In the spring of 1988, cash was running so short that Jobs convened a meeting to decree deep spending cuts across the board. When it was over, Lasseter and his animation group were almost too afraid to ask Jobs about authorizing some extra money for another short. Finally, they broached the topic and Jobs sat silent, looking skeptical. The short would require close to $300,000 more out of his pocket. After a few minutes, he asked if there were any storyboards. Catmull took him down to the animation offices, and Lasseter started his show. With the storyboards pinned on his wall, Lasseter did the voices and acted out the shots—just as story men had done on the Disney lot for decades—and thereby showed his passion for the project. The stakes here were much higher than before, however. Ralph Guggenheim, manager of the animation unit, recalled, "We knew that he wasn't just pitching for the film, he was pitching for the survival of the group." Jobs warmed up to the project and agreed to provide the money. "I believed in what John was doing," Jobs later said. "It was art. He cared, and I cared. I always said yes." His only comment at the end of Lasseter’s presentation was, "All I ask of you, John, is to make it great."
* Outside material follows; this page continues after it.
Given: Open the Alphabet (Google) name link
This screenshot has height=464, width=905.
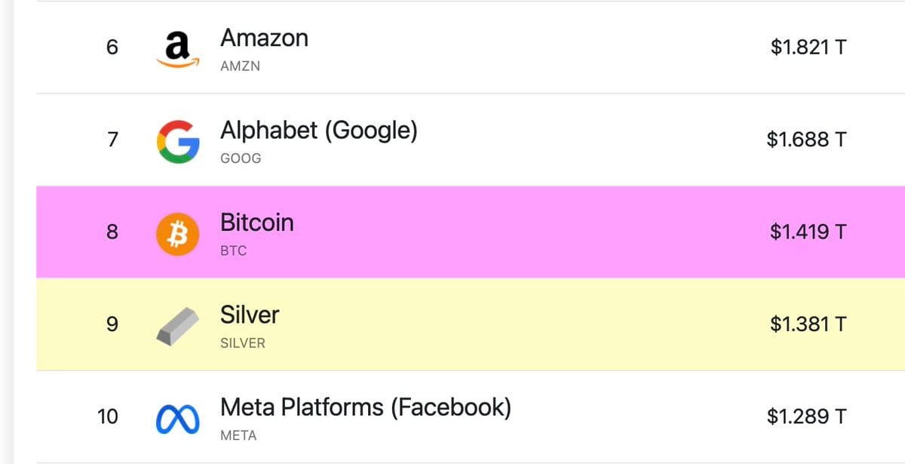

That fall, after completion of Red's Dream, most members of the company gathered at Stillwater Cove, near Fort Ross, to design a new software that was designed completely for the work of an animator. From the meeting came Menv software ("modeling Environment"), the first program specifically designed to facilitate the workflow of an animator, separating the various phases of the animation (modeling, animation and lighting), later renamed Puppets. To show the application of the new program, it was approved the production of a short. Inspired by the birth of his daughter Julia, William Reeves proposed the idea to create a human baby. Lasseter had an inspiration for the new opera based on the observation of his nephew, intent to put any toy in the mouth on the way. Lasseter said "In terms of toys the child must have seemed a terrible monster!"